Data extract —

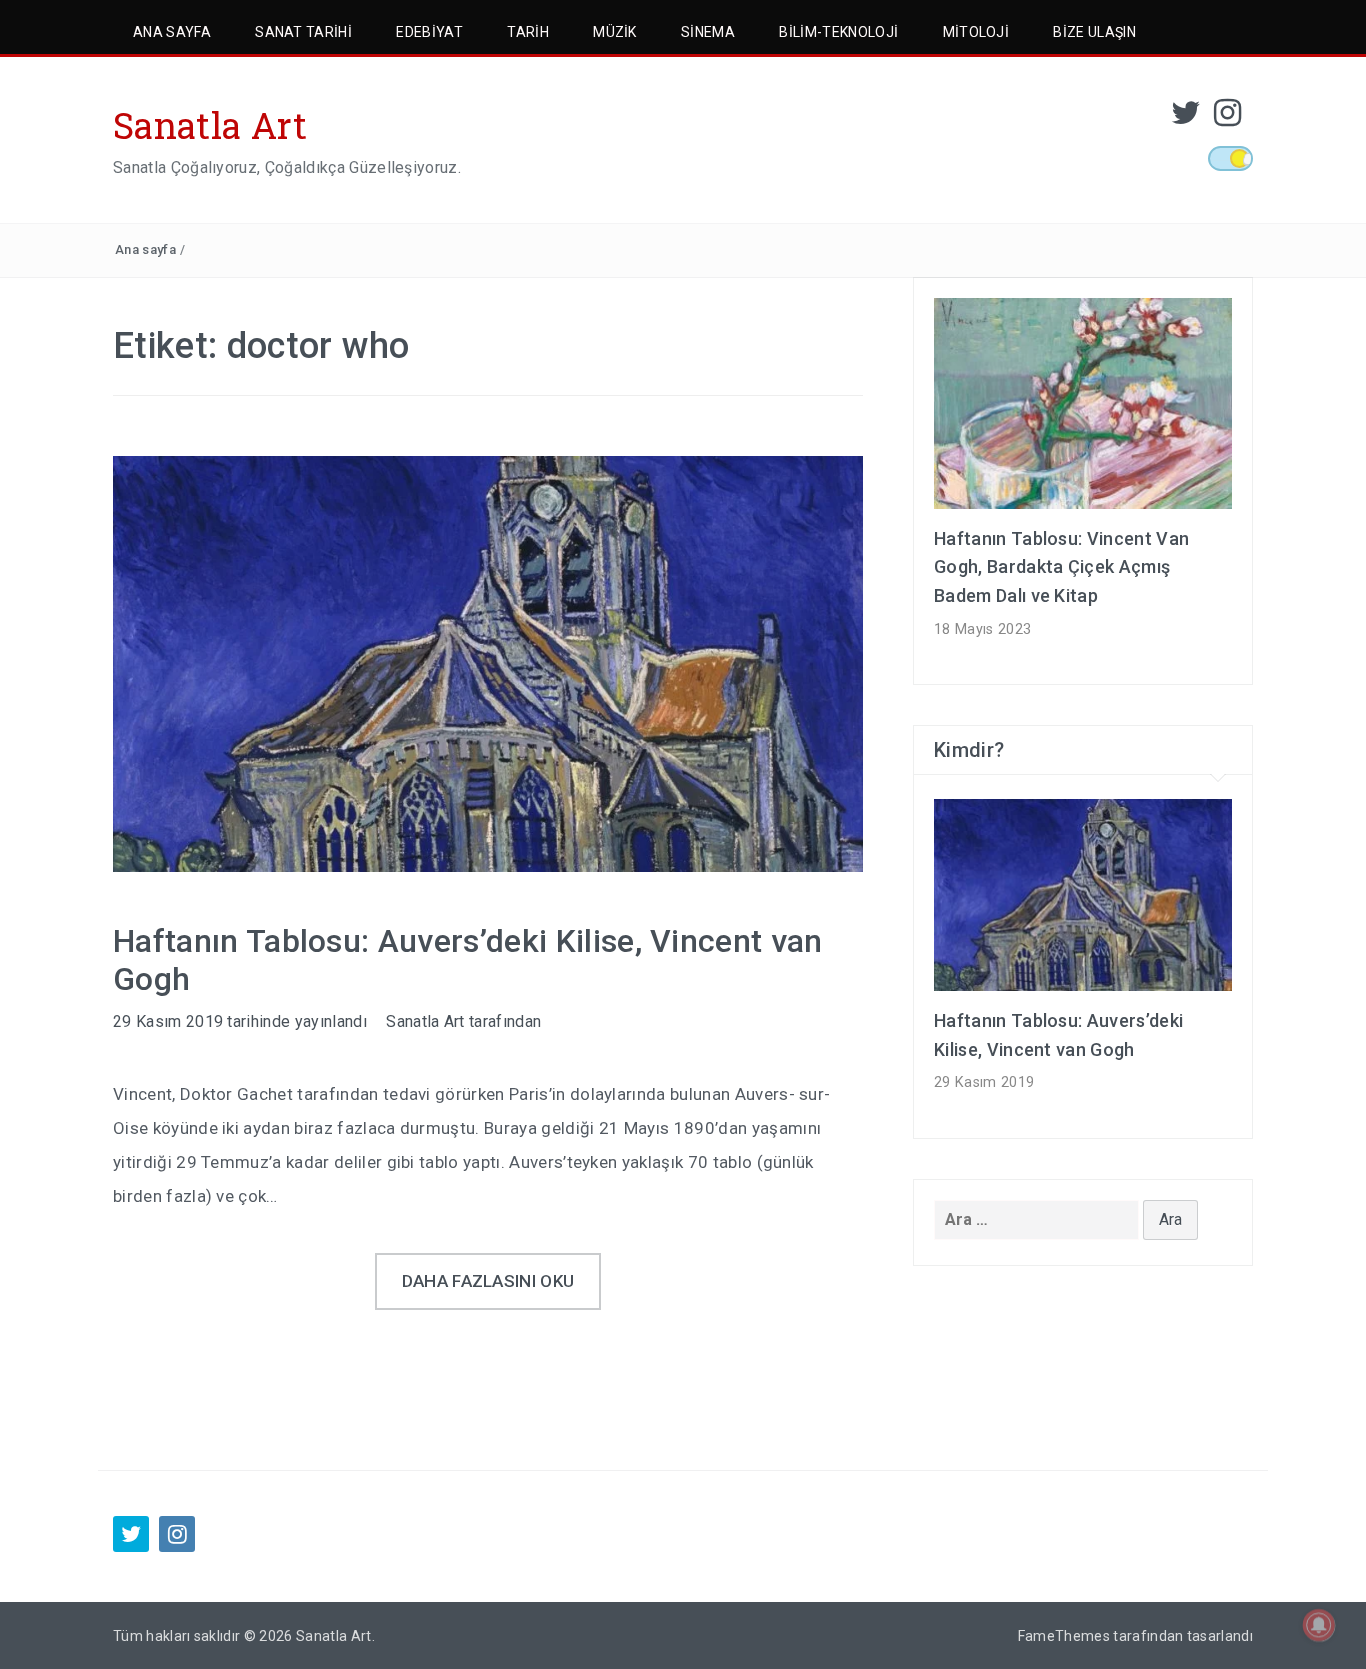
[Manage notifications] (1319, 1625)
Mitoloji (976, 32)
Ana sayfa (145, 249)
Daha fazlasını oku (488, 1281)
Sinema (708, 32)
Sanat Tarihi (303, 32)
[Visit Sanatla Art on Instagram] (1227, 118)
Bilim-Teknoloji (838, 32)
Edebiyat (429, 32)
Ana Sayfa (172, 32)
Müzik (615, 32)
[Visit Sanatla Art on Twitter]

What is expected — Beginning at the line containing "Sanat Tarihi (303, 32)", output exactly each line up to and including the last line of the material above.

Final answer —
Sanat Tarihi (303, 32)
[Visit Sanatla Art on Instagram] (1227, 118)
Bilim-Teknoloji (838, 32)
Edebiyat (429, 32)
Ana Sayfa (172, 32)
Müzik (615, 32)
[Visit Sanatla Art on Twitter]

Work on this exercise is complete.